[Supplied material]:
-=-=-

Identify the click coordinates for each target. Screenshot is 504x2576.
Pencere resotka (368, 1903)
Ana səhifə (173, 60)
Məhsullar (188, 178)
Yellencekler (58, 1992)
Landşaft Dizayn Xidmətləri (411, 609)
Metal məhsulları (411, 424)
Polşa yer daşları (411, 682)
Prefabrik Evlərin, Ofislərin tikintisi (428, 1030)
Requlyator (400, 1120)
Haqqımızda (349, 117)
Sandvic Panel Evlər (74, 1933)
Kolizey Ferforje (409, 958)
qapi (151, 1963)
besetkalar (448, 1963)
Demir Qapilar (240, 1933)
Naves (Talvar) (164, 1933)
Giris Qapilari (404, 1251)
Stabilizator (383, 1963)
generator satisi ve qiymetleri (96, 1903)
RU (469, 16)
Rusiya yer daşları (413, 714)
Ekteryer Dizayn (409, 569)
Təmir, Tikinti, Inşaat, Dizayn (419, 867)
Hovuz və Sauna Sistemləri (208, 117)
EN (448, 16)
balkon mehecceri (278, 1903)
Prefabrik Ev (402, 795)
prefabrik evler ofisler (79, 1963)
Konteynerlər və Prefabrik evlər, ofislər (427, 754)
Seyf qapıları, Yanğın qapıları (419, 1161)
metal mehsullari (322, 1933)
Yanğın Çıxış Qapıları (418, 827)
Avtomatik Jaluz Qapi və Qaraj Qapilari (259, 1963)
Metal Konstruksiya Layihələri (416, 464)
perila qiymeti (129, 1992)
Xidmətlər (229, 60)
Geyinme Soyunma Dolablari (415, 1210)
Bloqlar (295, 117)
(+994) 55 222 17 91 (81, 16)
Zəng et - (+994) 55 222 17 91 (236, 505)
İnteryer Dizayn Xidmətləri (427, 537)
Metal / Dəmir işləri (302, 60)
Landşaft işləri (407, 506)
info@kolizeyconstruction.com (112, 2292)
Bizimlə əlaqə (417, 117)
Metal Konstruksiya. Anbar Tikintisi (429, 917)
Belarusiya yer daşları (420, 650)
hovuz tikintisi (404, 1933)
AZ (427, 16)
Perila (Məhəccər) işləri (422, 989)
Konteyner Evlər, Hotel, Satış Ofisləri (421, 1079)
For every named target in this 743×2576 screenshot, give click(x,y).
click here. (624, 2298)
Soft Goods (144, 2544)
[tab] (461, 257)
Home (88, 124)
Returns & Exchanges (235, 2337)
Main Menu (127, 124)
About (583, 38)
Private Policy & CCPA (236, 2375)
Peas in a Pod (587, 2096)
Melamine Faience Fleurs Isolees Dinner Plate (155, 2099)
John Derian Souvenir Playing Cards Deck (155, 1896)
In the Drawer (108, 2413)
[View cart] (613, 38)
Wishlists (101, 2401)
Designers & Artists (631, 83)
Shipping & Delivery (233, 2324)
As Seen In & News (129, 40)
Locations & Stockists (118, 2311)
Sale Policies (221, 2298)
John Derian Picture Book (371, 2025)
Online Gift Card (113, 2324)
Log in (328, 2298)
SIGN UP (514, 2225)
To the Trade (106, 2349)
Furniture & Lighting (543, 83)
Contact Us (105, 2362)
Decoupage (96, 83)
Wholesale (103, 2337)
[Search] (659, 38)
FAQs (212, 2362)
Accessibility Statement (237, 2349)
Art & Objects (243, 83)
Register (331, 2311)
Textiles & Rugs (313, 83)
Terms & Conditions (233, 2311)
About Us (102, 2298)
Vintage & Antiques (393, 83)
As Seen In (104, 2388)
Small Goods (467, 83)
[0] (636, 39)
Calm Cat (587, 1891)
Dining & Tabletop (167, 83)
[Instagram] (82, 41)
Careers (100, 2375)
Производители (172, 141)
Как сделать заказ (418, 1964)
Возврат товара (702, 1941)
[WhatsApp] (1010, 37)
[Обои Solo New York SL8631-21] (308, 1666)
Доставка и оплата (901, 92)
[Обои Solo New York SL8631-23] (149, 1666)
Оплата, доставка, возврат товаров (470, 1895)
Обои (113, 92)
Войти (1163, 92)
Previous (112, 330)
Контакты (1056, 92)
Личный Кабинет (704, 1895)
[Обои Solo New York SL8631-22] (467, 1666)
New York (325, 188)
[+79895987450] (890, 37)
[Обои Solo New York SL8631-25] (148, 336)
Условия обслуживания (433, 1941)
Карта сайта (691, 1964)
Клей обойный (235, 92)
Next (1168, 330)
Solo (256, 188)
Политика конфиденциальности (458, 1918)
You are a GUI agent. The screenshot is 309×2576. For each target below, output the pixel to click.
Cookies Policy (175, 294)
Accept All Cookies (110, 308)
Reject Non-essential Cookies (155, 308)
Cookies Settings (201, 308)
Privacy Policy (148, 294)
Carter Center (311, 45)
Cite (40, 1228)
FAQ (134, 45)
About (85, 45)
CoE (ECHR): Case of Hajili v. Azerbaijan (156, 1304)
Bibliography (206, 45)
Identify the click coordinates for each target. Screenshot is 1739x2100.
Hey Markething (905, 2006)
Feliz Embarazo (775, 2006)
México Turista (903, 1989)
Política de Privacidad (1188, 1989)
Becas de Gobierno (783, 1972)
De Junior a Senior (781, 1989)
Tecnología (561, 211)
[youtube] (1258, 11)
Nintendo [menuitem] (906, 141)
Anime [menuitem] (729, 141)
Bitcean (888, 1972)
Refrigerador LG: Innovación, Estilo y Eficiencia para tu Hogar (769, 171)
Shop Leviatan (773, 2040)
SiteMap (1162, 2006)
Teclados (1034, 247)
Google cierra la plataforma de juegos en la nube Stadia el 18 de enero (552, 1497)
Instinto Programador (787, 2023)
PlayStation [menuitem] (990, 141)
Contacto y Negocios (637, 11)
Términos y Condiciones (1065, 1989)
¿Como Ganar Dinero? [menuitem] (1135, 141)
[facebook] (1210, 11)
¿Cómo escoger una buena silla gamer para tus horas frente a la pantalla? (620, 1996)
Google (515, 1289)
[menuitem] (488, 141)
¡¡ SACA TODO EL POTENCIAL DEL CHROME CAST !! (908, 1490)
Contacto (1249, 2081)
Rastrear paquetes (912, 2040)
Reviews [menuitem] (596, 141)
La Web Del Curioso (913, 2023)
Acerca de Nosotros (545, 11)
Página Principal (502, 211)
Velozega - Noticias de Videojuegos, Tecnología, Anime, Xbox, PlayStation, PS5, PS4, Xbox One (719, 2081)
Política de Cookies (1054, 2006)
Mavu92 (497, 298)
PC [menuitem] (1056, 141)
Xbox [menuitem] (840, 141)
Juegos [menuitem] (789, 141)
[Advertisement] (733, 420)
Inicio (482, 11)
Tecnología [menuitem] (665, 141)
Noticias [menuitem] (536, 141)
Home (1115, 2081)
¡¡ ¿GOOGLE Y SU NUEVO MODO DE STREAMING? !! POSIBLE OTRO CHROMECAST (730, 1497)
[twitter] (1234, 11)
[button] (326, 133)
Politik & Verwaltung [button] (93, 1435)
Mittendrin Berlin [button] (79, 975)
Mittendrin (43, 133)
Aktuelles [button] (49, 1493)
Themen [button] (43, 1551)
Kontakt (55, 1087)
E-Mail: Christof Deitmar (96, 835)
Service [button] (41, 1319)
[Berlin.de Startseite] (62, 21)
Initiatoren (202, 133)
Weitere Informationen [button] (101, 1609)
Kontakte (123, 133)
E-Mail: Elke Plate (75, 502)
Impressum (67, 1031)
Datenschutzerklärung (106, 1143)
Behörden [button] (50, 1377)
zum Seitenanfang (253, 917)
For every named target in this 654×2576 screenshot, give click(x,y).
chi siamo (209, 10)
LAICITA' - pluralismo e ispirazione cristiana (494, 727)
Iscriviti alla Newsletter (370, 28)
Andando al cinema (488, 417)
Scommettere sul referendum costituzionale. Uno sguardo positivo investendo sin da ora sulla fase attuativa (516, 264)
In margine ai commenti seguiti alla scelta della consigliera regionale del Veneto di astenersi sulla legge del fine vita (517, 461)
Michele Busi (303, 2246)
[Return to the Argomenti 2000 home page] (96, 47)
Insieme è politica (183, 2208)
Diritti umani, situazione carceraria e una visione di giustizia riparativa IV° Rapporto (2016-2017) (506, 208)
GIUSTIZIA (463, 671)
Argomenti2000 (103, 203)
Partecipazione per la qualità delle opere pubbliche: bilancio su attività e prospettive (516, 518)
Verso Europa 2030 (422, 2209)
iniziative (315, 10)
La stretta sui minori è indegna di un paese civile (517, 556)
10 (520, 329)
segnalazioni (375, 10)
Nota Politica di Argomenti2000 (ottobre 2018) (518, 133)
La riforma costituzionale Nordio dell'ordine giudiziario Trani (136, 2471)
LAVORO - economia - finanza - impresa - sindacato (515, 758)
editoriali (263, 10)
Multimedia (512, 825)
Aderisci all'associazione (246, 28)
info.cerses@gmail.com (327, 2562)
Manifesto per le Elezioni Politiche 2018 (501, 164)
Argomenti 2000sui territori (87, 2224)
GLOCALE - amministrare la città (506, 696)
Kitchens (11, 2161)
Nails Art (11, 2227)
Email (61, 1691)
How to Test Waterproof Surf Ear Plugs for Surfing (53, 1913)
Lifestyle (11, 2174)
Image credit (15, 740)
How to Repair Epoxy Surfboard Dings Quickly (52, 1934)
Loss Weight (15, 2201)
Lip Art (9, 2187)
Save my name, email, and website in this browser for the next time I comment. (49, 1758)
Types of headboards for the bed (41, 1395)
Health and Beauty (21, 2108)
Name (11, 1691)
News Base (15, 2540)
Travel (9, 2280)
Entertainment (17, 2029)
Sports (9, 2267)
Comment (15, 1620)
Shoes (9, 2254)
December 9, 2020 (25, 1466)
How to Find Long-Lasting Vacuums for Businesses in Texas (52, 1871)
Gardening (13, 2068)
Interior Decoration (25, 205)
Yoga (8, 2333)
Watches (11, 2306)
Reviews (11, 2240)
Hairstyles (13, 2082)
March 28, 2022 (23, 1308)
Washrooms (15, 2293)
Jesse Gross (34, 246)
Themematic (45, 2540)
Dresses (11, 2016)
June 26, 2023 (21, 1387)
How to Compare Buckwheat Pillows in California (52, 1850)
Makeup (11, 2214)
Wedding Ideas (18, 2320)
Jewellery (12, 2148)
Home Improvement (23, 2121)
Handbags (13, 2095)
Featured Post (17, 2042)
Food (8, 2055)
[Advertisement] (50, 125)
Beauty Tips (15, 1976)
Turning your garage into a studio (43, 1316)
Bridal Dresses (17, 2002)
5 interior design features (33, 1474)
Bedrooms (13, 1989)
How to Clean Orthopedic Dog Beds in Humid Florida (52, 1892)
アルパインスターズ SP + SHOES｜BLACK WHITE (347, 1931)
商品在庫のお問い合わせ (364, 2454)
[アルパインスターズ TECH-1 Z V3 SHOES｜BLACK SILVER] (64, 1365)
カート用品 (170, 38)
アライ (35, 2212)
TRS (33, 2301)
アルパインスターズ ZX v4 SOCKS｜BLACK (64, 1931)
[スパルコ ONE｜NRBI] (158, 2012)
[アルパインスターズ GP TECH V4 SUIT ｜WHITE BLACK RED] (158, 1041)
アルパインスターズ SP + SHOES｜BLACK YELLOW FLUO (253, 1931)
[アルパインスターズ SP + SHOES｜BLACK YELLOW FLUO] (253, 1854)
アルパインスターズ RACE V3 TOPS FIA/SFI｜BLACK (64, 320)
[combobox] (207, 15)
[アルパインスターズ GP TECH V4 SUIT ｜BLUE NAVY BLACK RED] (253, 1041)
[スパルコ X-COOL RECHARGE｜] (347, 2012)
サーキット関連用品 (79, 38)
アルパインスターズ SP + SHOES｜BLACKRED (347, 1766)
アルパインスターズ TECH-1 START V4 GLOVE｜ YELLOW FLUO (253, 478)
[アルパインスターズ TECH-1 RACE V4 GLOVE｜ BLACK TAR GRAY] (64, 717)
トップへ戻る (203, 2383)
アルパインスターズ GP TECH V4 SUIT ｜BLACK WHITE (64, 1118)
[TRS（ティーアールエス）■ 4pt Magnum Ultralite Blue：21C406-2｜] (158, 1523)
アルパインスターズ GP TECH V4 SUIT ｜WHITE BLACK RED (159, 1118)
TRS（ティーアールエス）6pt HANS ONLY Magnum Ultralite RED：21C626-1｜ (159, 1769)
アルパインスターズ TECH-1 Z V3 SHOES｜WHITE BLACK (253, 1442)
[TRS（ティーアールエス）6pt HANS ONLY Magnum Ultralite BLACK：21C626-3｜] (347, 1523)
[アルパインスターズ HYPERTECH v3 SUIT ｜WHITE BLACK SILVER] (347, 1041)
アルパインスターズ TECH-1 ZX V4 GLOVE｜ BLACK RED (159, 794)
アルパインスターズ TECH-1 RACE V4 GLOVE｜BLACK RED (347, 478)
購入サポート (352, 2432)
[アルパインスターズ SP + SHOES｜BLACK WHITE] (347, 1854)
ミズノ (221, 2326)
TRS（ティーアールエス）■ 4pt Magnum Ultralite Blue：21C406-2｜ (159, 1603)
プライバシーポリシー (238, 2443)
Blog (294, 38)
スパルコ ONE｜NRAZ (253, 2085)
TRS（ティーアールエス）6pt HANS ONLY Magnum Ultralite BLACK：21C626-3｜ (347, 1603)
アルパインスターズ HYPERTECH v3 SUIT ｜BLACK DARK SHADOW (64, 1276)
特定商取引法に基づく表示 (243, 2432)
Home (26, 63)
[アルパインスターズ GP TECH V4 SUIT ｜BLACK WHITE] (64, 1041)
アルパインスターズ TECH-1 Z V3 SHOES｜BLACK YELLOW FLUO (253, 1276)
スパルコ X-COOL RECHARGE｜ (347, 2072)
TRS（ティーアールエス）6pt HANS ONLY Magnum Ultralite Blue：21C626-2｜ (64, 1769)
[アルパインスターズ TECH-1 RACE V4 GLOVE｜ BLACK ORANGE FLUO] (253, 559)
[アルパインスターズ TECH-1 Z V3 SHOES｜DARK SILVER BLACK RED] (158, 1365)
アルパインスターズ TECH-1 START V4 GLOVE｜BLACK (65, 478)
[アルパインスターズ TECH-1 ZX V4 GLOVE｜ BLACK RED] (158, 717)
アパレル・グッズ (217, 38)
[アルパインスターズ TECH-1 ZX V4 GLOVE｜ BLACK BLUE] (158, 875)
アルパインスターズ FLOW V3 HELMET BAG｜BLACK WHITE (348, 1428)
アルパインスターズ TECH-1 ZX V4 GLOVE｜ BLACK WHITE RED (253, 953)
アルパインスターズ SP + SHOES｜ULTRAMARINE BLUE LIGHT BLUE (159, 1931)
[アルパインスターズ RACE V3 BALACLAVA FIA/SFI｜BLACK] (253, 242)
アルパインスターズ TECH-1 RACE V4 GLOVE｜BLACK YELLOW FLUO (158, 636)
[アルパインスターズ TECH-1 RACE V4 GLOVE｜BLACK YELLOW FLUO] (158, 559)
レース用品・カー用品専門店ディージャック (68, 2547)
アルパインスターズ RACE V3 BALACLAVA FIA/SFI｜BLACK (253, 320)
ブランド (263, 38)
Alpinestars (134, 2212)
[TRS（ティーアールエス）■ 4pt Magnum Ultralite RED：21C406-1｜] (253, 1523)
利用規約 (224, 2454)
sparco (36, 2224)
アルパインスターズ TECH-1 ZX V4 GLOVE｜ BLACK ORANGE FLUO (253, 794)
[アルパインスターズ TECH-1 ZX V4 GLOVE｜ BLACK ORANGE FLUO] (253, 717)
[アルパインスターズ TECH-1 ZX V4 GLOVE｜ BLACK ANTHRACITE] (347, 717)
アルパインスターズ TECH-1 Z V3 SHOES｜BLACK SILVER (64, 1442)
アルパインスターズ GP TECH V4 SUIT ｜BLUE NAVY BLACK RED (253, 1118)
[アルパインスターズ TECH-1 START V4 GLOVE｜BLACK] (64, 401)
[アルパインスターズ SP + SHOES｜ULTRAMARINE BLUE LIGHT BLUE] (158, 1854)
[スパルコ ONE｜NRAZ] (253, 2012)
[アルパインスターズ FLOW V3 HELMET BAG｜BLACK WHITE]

-=-=-

[Description of the task]: Copy only this part of the entries above: the line with "Konteynerlər və Prefabrik", the line with "FAQs (212, 2362)", and the lines between, all exactly as written.

[Result]:
Konteynerlər və Prefabrik evlər, ofislər (427, 754)
Seyf qapıları, Yanğın qapıları (419, 1161)
metal mehsullari (322, 1933)
Yanğın Çıxış Qapıları (418, 827)
Avtomatik Jaluz Qapi və Qaraj Qapilari (259, 1963)
Metal Konstruksiya Layihələri (416, 464)
perila qiymeti (129, 1992)
Xidmətlər (229, 60)
Geyinme Soyunma Dolablari (415, 1210)
Bloqlar (295, 117)
(+994) 55 222 17 91 (81, 16)
Zəng et - (+994) 55 222 17 91 (236, 505)
İnteryer Dizayn Xidmətləri (427, 537)
Metal / Dəmir işləri (302, 60)
Landşaft işləri (407, 506)
info@kolizeyconstruction.com (112, 2292)
Bizimlə əlaqə (417, 117)
Metal Konstruksiya. Anbar Tikintisi (429, 917)
Belarusiya yer daşları (420, 650)
hovuz tikintisi (404, 1933)
AZ (427, 16)
Perila (Məhəccər) işləri (422, 989)
Konteyner Evlər, Hotel, Satış Ofisləri (421, 1079)
For every named target in this 743×2576 screenshot, give click(x,y).
click here. (624, 2298)
Soft Goods (144, 2544)
[tab] (461, 257)
Home (88, 124)
Returns & Exchanges (235, 2337)
Main Menu (127, 124)
About (583, 38)
Private Policy & CCPA (236, 2375)
Peas in a Pod (587, 2096)
Melamine Faience Fleurs Isolees Dinner Plate (155, 2099)
John Derian Souvenir Playing Cards Deck (155, 1896)
In the Drawer (108, 2413)
[View cart] (613, 38)
Wishlists (101, 2401)
Designers & Artists (631, 83)
Shipping & Delivery (233, 2324)
As Seen In & News (129, 40)
Locations & Stockists (118, 2311)
Sale Policies (221, 2298)
John Derian Picture Book (371, 2025)
Online Gift Card (113, 2324)
Log in (328, 2298)
SIGN UP (514, 2225)
To the Trade (106, 2349)
Furniture & Lighting (543, 83)
Contact Us (105, 2362)
Decoupage (96, 83)
Wholesale (103, 2337)
[Search] (659, 38)
FAQs (212, 2362)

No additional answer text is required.